In an interview with The Associated Press, former Cabinet minister Ismail Khan said “the Taliban are ready to find a solution that is good for every Afghan,” but they steadfastly refuse to talk with the Afghan government alone, saying the government is a U.S. “puppet.”
Suhail Shaheen, a spokesman for the Taliban's office in the Middle Eastern state of Qatar, said the Taliban negotiation team will hold its next round of talks with Washington's peace envoy Zalmay Khalilzad on Monday. The Taliban have been negotiating with the U.S. to end America's longest war, which has cost it more than $1 trillion.
Afghan President Ashraf Ghani, who has been demanding his government lead all peace talks with the Taliban, rejected a meeting between the Taliban and a large gathering of prominent Afghan figures, including former President Hamid Karzai and Khan, in Moscow earlier this month.

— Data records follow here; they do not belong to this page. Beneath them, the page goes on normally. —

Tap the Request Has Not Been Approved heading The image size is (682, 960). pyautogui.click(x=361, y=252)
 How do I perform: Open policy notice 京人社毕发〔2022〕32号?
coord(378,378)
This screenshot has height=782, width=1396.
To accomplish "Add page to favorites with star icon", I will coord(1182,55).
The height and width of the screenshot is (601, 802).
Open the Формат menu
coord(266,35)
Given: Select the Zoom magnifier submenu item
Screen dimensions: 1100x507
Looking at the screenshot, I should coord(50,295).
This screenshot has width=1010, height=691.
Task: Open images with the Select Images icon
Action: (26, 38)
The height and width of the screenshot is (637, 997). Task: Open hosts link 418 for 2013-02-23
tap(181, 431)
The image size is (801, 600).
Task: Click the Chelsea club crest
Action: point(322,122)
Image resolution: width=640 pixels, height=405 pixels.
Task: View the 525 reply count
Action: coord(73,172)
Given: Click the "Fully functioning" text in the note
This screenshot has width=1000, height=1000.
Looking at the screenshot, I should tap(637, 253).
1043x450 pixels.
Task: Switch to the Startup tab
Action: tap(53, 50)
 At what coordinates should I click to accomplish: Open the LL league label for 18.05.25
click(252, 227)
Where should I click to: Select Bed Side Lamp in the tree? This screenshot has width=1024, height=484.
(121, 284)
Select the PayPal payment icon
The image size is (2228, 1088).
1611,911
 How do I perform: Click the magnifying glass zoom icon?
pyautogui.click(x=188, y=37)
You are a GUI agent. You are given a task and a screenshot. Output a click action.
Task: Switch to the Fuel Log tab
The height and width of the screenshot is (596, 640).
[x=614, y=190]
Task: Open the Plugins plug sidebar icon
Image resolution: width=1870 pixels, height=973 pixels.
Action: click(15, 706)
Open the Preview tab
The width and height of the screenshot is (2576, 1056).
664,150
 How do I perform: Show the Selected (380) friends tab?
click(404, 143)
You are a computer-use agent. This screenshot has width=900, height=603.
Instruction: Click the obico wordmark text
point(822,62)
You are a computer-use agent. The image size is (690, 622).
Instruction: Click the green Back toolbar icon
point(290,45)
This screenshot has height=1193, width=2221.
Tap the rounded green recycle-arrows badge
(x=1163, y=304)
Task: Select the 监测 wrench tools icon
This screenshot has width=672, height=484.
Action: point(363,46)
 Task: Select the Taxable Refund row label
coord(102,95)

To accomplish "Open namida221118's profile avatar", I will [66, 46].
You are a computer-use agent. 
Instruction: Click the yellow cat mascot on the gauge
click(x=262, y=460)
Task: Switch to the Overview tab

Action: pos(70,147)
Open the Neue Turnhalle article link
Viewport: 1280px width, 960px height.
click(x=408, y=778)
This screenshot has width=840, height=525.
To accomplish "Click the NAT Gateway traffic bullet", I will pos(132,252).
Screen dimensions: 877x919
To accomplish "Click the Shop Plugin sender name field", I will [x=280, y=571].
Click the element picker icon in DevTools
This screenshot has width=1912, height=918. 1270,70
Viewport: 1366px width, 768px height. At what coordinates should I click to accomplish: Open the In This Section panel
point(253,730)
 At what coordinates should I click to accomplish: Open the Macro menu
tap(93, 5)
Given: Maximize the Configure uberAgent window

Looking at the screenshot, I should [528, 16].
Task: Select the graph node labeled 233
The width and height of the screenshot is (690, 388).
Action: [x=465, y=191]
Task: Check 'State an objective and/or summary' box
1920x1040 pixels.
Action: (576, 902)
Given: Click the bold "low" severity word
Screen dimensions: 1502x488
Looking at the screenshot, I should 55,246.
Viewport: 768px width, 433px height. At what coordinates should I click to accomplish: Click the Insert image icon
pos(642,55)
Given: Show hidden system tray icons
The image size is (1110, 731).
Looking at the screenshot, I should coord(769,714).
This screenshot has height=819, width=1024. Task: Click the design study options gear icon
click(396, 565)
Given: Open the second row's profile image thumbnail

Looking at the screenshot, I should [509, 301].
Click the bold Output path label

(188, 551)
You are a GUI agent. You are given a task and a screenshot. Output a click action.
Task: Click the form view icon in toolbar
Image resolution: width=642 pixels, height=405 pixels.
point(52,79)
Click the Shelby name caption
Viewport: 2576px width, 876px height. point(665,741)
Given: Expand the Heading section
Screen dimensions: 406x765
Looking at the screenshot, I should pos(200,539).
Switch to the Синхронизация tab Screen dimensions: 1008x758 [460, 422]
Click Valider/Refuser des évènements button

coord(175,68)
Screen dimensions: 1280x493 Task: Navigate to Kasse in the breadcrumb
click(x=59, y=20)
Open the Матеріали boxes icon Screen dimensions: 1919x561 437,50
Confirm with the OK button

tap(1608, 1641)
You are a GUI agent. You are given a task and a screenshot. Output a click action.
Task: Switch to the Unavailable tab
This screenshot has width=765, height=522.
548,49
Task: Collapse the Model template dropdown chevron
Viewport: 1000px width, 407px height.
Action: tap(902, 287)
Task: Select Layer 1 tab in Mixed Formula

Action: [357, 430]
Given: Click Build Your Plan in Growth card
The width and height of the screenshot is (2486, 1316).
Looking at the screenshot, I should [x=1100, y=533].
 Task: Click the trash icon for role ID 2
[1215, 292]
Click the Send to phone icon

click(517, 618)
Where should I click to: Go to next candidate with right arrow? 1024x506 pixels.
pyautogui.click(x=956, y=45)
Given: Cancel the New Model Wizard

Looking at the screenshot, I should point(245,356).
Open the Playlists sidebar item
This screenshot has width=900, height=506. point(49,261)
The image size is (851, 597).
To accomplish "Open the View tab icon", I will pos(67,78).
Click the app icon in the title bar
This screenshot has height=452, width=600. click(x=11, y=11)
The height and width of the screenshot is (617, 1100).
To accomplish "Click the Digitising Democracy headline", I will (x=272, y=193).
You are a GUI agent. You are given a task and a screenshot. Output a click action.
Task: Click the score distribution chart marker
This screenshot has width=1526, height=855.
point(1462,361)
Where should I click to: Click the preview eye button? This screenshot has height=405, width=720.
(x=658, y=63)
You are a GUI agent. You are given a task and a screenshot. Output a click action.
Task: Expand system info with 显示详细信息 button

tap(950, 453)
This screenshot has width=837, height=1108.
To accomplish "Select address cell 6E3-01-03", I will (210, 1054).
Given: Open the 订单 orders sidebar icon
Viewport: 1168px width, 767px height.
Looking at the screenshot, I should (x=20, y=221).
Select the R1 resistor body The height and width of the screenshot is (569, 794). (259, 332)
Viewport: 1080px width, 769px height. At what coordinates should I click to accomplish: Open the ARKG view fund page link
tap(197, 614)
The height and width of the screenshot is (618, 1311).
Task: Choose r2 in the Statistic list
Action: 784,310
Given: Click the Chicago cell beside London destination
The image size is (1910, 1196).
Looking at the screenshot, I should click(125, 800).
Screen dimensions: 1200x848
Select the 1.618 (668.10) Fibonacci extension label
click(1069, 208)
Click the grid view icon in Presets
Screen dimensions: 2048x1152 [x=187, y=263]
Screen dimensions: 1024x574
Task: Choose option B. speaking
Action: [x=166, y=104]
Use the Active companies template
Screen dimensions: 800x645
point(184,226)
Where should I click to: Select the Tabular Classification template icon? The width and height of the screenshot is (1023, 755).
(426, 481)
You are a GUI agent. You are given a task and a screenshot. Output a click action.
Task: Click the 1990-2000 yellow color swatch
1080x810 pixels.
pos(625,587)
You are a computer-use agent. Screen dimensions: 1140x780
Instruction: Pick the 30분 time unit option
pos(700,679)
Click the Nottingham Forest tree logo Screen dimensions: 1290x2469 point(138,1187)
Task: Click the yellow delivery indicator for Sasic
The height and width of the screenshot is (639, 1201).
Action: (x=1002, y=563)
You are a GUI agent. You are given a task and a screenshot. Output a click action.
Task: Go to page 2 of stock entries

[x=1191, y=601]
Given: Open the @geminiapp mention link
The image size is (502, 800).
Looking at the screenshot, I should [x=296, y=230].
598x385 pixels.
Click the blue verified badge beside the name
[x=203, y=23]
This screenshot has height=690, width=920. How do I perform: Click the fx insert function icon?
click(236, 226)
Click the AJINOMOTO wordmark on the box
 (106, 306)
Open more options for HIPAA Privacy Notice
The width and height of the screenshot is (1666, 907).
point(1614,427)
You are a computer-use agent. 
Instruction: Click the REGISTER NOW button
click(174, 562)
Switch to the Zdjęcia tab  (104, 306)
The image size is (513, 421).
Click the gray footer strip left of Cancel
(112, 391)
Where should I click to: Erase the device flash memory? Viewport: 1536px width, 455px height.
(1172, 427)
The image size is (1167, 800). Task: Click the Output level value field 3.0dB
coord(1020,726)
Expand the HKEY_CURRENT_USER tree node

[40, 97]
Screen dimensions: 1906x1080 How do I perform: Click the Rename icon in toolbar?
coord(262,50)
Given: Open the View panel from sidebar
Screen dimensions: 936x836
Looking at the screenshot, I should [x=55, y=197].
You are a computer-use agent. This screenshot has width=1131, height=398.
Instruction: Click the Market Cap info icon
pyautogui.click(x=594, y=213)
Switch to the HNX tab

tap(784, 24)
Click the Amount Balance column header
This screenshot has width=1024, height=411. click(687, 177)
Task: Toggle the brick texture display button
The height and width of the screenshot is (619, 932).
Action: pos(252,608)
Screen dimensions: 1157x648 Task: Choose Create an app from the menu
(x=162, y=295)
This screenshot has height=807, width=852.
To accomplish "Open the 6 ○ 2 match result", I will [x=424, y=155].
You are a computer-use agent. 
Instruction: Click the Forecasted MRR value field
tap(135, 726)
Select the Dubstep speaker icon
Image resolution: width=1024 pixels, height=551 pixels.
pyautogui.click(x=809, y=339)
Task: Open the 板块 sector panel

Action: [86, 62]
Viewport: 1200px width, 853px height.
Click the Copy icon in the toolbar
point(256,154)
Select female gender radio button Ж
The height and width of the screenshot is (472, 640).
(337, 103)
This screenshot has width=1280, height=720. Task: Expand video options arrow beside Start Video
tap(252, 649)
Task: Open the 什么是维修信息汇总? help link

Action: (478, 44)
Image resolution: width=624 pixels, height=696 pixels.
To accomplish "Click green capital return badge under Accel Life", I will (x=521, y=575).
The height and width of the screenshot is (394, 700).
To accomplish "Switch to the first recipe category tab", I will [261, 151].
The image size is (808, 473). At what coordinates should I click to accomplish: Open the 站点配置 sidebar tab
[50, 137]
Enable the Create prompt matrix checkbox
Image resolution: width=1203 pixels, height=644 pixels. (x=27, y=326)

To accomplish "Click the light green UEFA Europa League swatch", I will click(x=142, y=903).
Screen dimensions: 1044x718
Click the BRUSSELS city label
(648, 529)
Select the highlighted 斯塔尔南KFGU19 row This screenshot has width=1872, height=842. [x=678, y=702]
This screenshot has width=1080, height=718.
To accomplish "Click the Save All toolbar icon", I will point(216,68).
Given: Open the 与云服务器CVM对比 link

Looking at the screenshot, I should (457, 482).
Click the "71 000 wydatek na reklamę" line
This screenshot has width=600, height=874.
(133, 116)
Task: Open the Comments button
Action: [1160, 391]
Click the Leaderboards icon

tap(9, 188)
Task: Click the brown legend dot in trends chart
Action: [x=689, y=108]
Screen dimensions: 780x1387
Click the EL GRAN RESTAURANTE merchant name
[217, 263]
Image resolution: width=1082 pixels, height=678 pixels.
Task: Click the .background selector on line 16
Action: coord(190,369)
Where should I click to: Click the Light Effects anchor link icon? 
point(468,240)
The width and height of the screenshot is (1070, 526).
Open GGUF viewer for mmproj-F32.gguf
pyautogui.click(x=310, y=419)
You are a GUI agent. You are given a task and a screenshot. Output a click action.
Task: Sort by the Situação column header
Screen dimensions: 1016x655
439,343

“Afghan mujahedeen, Afghan intellectuals, elders and politicians, including the Afghan government should start talks with the Taliban,” to find a negotiated end to the war that would allow the U.S. to withdraw its forces, said Khan, who spoke to the AP from Afghanistan's western city of Herat.
Khan, who served in Karzai's government, was a jihadi leader during the 1980s U.S.-backed war against the former Soviet Union. He was among those mujahedeen leaders who became politicians after the Taliban took control of the country.
Meanwhile, Ghani's peace envoy Omer Daudzai on Wednesday sought to reassure a gathering of women and human rights activists in the Afghan capital Kabul with a promise to hold a Loya Jirga, or gathering of political and tribal leaders, in mid-March to lay out lines in the sand the Afghan government won't cross when it eventually enters talks with the Taliban.
The Taliban ruled Afghanistan under a harsh form of Islamic law from 1996 until the U.S.-led invasion following the Sept. 11, 2001, attacks. Many fear that a peace agreement with the Taliban will erode the faltering progress made since their ouster.
One contentious red line for President Ghani has been the holding of presidential elections in July. Daudzai said July presidential polls were non-negotiable. Yet even Khalilzad has expressed reservations about elections as all sides seek to find a way toward peace.
Khan outright rejected elections, saying polls held as peace talks are underway will undermine negotiations ensuring it would be impossible for the Taliban to participate.
Instead, Khan supported an interim set up, which the religious movement has also reportedly supported in talks with Khalilzad. Khan said an interim government could govern for six months to one year while the country prepares for polls.
Meanwhile, Daudzai said the Americans and the Taliban had agreed in principle on the withdrawal of U.S. troops, but only after a peace deal is reached with popular support.
However, President Donald Trump has expressed his frustration with America's continued participation and there have been reports that the United States is making plans to withdraw half of its troops by the summer.
The wrangling between the government and its opposition, including Khan, highlights the difficulty of finding a peace agreement.
Almost five months after Khalilzad's appointment as Washington's peace envoy, bickering political forces in Kabul have been unable to cobble together a negotiating team. Khalilzad in November urged Ghani to put together a strong team that could ensure that fragile rights, including for women, are enshrined in any agreement with the Taliban.
Talks between the Taliban and Khalilzad have focused on U.S. troop withdrawal and guaranteeing Afghanistan is not used again as a staging ground for terrorists to attack the United States.
Khan, however, warned that a withdrawal of troops without an agreement that recognizes Afghanistan's stakeholders risks disintegrating into violence. He also urged the United Nations to step up as guarantors of any agreement.